В оркестре Мравинского я проработала 27 лет, до того момента, когда 19 января 1989-го в день концерта, посвященного годовщине смерти Евгения Александровича, мне позвонил незнакомый человек и попросил, чтобы я больше в Филармонию не приходила. Тогда мне пришлось пережить состояние невесомости и пустоты. Но Бог милостив, и я сосредоточилась на преподавании, которое приносит мне средства к существованию и по сей день.

— У Мравинского, насколько я понимаю, была репутация консерватора. Скажите, за годы, которые вы провели с ним, его взгляды на жизнь, его вкусы и пристрастия как-то изменялись?
— Евгений Александрович никогда не был консерватором. Напротив, он был очень передовым человеком. Недавно в связи с его 110-летием исполнялись его собственные музыкальные произведения, из которых видно, что он опередил и сегодняшнее время. А если вы имеете в виду его религиозность, то это совсем не консерватизм: когда в тебе звучит голос Бога, то ты веруешь. Это не имеет ничего общего с консерватизмом. Если же вы имеете в виду его политические взгляды, то он чувствовал себя вне и над политикой и ни в каких революциях не участвовал. Он оставался бы Мравинским при любой власти. Для него была существенна природа, литература, он проучился один год на биологическом факультете, он очень хорошо разбирался в людях, был отзывчив, добр и бескорыстен, но никакие общественные тусовки ему не были интересны. Для него главным было быть богатым духовно. Он говорил, что задача искусства – потрясать, и если публика ушла после концерта в том же состоянии духа, в котором пришла, это означает, что публику обокрали. И еще. Ему часто говорили об оркестрантах, что вот тот — негодяй, этот — пьяница, этот из-за границы чего-то привозит. А он отвечал: если я так буду смотреть на моих музыкантов, мне придется просто распустить оркестр. Но когда они играют вместе, они — мои любимые дети.
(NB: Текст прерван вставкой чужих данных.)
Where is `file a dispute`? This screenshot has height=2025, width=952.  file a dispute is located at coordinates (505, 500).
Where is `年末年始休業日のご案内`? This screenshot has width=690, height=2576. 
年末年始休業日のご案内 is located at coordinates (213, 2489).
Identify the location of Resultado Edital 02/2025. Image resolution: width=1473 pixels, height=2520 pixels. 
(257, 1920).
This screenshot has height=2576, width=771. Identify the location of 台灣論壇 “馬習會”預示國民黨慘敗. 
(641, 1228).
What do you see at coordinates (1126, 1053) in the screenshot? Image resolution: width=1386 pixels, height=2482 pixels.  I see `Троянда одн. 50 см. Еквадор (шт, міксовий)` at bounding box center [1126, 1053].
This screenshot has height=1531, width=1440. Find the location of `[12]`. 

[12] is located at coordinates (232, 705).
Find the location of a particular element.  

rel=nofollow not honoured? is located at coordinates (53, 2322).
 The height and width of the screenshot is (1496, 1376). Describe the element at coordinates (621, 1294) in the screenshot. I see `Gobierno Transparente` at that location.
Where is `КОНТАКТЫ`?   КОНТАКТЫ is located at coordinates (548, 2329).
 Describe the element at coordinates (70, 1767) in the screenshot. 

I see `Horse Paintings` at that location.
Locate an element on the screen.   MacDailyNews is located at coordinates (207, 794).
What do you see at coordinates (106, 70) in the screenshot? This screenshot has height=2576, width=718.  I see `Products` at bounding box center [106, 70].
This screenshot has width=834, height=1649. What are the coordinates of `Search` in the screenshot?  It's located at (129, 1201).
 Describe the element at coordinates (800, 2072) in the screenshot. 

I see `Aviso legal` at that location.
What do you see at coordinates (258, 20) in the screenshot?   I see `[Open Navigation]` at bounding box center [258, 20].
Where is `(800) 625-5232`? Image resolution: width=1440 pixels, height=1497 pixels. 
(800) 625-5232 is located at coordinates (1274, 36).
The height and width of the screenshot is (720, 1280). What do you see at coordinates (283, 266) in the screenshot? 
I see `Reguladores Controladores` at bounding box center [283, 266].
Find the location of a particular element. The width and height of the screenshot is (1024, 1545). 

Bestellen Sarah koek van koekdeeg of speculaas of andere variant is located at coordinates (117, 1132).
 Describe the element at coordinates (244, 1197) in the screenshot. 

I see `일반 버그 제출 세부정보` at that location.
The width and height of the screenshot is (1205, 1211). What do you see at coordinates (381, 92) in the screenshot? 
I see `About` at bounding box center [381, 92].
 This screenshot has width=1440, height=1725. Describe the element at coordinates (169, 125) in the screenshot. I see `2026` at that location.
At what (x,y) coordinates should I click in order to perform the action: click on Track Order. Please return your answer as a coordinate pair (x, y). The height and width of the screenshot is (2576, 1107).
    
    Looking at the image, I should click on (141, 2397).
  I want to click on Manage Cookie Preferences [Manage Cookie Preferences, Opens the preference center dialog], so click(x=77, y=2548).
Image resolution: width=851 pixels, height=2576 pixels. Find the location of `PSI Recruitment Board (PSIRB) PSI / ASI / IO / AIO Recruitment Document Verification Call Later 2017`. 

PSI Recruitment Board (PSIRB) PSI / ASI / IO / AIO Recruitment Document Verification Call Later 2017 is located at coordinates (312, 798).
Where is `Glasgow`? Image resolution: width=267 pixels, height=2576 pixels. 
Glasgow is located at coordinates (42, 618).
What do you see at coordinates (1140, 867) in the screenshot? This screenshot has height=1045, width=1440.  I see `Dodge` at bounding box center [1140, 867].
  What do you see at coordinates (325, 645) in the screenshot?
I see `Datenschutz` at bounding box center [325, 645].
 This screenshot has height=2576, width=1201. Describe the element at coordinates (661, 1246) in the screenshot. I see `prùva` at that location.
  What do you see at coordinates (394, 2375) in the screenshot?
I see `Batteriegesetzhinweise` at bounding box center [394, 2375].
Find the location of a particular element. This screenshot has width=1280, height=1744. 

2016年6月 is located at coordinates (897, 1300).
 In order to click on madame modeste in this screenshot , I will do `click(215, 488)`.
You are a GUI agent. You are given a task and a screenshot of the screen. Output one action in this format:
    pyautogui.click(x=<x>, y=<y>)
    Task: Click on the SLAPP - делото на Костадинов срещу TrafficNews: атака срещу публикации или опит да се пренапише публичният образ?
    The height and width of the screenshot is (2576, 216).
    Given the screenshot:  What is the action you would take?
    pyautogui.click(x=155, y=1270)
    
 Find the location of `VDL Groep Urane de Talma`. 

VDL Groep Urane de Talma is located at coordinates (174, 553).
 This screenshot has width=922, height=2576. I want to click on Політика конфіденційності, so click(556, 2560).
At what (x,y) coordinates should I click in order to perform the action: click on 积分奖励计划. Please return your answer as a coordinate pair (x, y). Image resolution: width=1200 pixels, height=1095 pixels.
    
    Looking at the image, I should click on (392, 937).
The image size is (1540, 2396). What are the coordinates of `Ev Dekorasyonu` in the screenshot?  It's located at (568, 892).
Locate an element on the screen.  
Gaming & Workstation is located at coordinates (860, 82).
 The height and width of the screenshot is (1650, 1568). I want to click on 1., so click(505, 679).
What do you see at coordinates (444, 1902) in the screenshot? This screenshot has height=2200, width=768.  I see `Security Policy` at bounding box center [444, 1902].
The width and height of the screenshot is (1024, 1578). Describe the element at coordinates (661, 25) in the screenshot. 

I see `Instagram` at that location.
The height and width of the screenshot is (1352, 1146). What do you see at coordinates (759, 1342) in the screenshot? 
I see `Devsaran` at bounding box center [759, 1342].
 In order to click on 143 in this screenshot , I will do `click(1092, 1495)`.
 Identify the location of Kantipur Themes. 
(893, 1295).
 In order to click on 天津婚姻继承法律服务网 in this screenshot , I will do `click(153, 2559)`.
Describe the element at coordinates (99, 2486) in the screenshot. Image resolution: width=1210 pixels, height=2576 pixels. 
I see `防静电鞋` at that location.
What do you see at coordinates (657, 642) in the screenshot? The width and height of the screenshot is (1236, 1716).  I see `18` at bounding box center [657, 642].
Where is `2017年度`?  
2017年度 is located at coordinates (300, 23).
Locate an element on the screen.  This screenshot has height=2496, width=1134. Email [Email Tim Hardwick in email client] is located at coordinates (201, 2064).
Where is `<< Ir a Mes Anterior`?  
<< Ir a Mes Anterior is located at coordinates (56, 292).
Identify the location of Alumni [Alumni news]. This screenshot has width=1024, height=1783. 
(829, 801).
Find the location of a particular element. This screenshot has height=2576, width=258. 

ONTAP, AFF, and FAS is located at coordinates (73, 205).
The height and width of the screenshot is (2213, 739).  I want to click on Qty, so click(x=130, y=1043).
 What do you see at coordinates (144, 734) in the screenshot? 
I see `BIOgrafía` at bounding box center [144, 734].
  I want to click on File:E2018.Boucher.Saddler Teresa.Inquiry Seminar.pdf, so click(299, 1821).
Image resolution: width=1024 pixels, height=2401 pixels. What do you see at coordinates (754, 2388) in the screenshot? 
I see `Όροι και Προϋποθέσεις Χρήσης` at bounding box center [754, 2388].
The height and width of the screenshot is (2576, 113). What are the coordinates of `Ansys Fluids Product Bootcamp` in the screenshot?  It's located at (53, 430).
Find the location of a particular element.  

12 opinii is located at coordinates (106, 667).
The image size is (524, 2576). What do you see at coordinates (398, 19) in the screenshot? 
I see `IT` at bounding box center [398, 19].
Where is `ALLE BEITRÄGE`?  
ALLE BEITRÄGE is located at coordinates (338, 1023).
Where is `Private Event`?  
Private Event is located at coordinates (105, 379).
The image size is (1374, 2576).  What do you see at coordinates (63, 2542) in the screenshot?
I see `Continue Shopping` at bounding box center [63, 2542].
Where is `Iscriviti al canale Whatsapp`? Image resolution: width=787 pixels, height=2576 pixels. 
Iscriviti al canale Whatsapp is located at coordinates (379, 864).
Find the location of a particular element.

— Я знаю, что Мравинский был очень разборчив в музыкальном материале и играл только ту музыку, которую любил и понимал…
— Не разборчив, а избирателен! Он влюблялся в композиторов, говорил сам, что он «беременел» произведением и вынашивал его. А если ему приносили какую-то партитуру, которая ему не нравилась, и он видел, что это не его, что тут вот политика, тут вот какой-то подкладной текст, он просто отказывался.

— Вы имеете в виду историю с его отказом дирижировать премьерой 13-й Симфонии Шостаковича на текст поэмы Евтушенко «Бабий Яр»?
— Вокруг этой симфонии была какая-то неприятная суета — так иногда в тайге мелкий гнус может сожрать огромного марала. Она ему не понравилась, потому что там чувствовался политический заказ. Потом ему, человеку, воспитанному на поэзии Серебряного века, не были близки стихи Евтушенко, дай Бог ему здоровья. Но были еще и личные обстоятельства — именно тогда, когда он получил эту партитуру, его жена Инна Михайловна умирала от неизлечимой болезни. Через несколько лет он попытался вернуться к этой музыке, но не нашел там самостоятельной симфонической картины, оркестр там играет прикладную роль. В результате он через меня передал эту партитуру одному итальянскому дирижеру, а злые языки через несколько лет стали распускать слухи, что он ее выбросил.

— А кто были его любимые поэты?
— Он и сам писал стихи. Из любимых поэтов назову в первую очередь Блока, Клюева, Клычкова; он обожал Тютчева и Ахматову, Бальмонта, Мережковского, Волошина, из новых – Колю Рубцова. Часто просил меня читать ему вслух. Он считал, что вначале была Музыка, а уже из нее потом родилось Слово. Потому что когда человек рождается, он сначала плачет, поет, маленькие детишки засыпают под колыбельную, и только намного позже приходит к человеку Слово. И рождается оно в недрах Музыки.